The centrepiece of the improvements will be a pounds 200m investment in new "lounges in the sky" for long-haul business-class travellers. BA's Club World cabins will feature seats that turn into beds and face the back of the aircraft. They will also be plugged into a multi-channel entertainment system and the Internet. BA also said it would introduce improvements to its first class, Club Europe and Concorde cabins.
The move follows a decline in premium passenger numbers and a price war on routes to the United States which ravaged BA's earnings. Profits fell from pounds 580m in 1997-98 to pounds 225m last year and BA's chief executive, Bob Ayling, warned that the outlook was not likely to improve in the short- term.

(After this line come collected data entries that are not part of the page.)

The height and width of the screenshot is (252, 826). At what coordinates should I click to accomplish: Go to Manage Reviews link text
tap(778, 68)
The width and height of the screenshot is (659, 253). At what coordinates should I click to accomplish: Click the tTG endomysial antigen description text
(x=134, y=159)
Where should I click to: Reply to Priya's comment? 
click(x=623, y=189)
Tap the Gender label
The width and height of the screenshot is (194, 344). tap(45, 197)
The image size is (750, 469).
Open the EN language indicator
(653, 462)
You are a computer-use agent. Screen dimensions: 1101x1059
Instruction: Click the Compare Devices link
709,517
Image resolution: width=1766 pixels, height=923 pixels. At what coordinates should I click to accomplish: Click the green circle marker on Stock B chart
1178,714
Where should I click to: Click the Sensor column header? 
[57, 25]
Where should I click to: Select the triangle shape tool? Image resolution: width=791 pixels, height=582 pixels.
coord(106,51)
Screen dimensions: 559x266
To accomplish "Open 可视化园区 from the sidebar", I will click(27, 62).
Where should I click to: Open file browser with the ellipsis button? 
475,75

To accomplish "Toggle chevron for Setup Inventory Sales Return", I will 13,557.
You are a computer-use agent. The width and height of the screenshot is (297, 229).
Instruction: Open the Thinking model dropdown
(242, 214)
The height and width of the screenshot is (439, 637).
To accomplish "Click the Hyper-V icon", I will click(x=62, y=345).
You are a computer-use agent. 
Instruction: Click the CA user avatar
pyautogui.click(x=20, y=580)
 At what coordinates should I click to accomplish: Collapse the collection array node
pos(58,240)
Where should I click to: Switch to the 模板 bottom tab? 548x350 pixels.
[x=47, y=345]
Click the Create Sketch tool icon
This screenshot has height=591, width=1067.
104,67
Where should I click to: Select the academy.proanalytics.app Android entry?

BA is also targeting the lucrative top end of the market by bringing into its fleet more Boeing 777 aircraft, which have fewer seats in economy and more in business and first-class. By 2003 nearly half the BA long- haul fleet will comprise 777 aircraft as older 747 jumbo jets are retired.
Mr Ayling also said that BA intended to withdraw from about 20 of the 80 short-haul UK and European destinations currently served from Heathrow.
But he denied that it would pull out of any domestic routes.
He also rejected suggestions that BA was being transformed into a business- class airline that was only interested in the most profitable customers and routes. "If the suggestion is that we are leaving the great British public behind, then the answer is emphatically not," he said.
However, he said that economy passengers transferring on to BA from other airlines were a "dead loss which has been destroying the value of the business for years" and would no longer be welcomed.
The City had been braced for a poor set of results following the pounds 75m loss that BA made in the third quarter of the year - its first loss since privatisation in 1987. But the pounds 85m loss in the fourth quarter - January to April - was less than some analysts had feared and the shares rallied 3 per cent, to close at 469.5p.
The savage price wars on the Atlantic, where there are far too many seats available for the number of passengers flying, led to a 10 per cent fall in yields, that is, the amount of money BA makes for each kilometre a passenger flies.
Mr Ayling warned: "The situation is not likely to improve materially in the short-term."
But he said that BA's business plan was on target to achieve savings of pounds 1bn by the end of this year.
BA has already saved pounds 610m a year by changing working practices and contracting out services, such as catering.
Mr Ayling has come in for regular flak over BA's "ethnic" tailfin designs and has frequently been linked with rumours that he is about to take a senior post in the Government.
But yesterday he insisted that the constant speculation about his future was the product of a "black economy" of people with nothing better to do than criticise chief executives.